No injuries or leaks in derailment of propane cars
NORTH HOOSICK, N.Y. — Crews worked into the night Thursday at the scene of a Vermont Railway train that derailed in Hoosick Junction Wednesday evening.
No injuries were reported in connection with the incident, which occurred around 7 p.m. Wednesday. Inspection of the propane cars has found them all to be intact, and no leaks were detected, officials said at a press conference Thursday morning.
Four nearby homes — a total of six to eight residents — were evacuated, North Hoosick (N.Y.) Fire Chief Alan Bornt said at the press conference. All residents except for one who lives closest to the scene were allowed back in their homes by mid-morning Thursday, he said. That resident was expected to be allowed back in his home Thursday evening after the remainder of the toppled cars had been righted.

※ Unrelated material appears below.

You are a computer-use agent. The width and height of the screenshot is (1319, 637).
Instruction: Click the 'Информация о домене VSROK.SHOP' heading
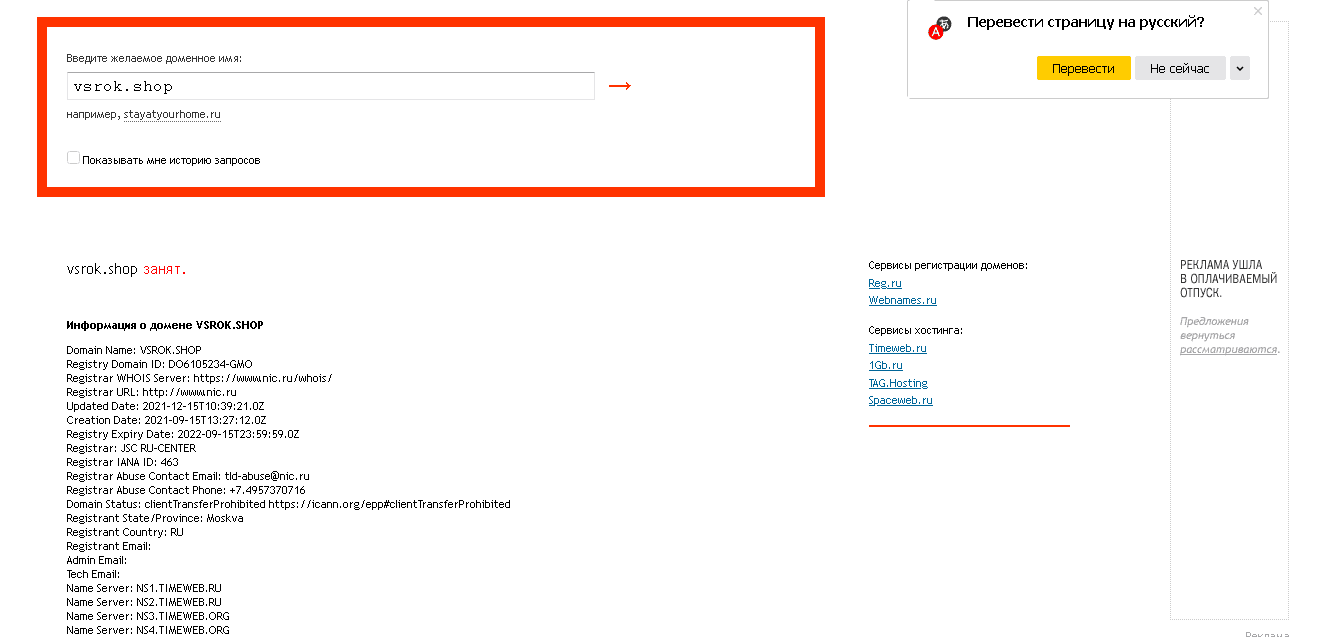pyautogui.click(x=165, y=325)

The Hoosick Falls Fire Department was dispatched around 7:15 p.m. Wednesday for the report of five train cars, including three 32,000-gallon propane cars and two empty grain cars, that had derailed on the Vermont west line on its way to Rutland. The train was carrying 79 cars at the time of the derailment and was reported to be traveling at no more than 5 or 6 miles an hour, said Vermont Rail System Vice President Selden Houghton.
The fire department immediately set up an incident command post a half mile from the site and sent a crew to assess the scene.
"The situation could have been a lot worse," Bornt said in a public update on social media Thursday morning.
Excavators moved some of the train cars that stood upright, and crews were waiting on the arrival Thursday night of special equipment from Buffalo, N.Y. to move toppled cars by hooking onto the front of the car and righting them, said Houghton. Many of the train's cars were empty at the time of the crash, he said.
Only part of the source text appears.